EXTRACTED DATA:
————————
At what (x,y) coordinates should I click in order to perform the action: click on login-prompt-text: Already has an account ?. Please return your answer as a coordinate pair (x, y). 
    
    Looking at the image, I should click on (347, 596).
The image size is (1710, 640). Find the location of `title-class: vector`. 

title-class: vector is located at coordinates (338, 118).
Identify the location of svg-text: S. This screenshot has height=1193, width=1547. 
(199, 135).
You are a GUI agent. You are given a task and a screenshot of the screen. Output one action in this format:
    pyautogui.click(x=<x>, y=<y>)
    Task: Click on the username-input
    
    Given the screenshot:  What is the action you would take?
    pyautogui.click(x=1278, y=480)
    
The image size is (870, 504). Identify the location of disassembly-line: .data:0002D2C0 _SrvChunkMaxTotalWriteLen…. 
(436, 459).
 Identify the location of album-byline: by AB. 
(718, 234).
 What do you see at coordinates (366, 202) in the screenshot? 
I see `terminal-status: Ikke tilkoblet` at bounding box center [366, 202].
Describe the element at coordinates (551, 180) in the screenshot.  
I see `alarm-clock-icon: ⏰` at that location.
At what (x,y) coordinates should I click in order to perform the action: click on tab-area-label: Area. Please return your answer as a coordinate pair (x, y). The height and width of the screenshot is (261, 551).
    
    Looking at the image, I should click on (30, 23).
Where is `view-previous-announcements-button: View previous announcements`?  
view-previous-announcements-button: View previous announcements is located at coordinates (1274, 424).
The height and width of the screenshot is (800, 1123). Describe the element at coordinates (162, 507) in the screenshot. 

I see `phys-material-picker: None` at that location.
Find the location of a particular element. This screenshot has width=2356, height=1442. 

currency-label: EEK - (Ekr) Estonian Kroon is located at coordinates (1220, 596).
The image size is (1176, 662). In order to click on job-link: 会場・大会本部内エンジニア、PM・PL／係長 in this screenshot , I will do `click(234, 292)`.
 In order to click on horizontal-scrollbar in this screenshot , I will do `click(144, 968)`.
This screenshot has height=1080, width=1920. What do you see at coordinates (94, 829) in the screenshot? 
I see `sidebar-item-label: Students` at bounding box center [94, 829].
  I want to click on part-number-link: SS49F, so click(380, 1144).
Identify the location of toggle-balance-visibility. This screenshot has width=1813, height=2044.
————————
TASK DIRECTIONS:
Write out the lines of the items verbatim from the line containing "What do you see at coordinates (366, 202)" through the end of the items, both ends included.

YOUR RESPONSE:
 What do you see at coordinates (366, 202) in the screenshot? 
I see `terminal-status: Ikke tilkoblet` at bounding box center [366, 202].
Describe the element at coordinates (551, 180) in the screenshot.  
I see `alarm-clock-icon: ⏰` at that location.
At what (x,y) coordinates should I click in order to perform the action: click on tab-area-label: Area. Please return your answer as a coordinate pair (x, y). The height and width of the screenshot is (261, 551).
    
    Looking at the image, I should click on (30, 23).
Where is `view-previous-announcements-button: View previous announcements`?  
view-previous-announcements-button: View previous announcements is located at coordinates (1274, 424).
The height and width of the screenshot is (800, 1123). Describe the element at coordinates (162, 507) in the screenshot. 

I see `phys-material-picker: None` at that location.
Find the location of a particular element. This screenshot has width=2356, height=1442. 

currency-label: EEK - (Ekr) Estonian Kroon is located at coordinates (1220, 596).
The image size is (1176, 662). In order to click on job-link: 会場・大会本部内エンジニア、PM・PL／係長 in this screenshot , I will do `click(234, 292)`.
 In order to click on horizontal-scrollbar in this screenshot , I will do `click(144, 968)`.
This screenshot has height=1080, width=1920. What do you see at coordinates (94, 829) in the screenshot? 
I see `sidebar-item-label: Students` at bounding box center [94, 829].
  I want to click on part-number-link: SS49F, so click(380, 1144).
Identify the location of toggle-balance-visibility. This screenshot has width=1813, height=2044.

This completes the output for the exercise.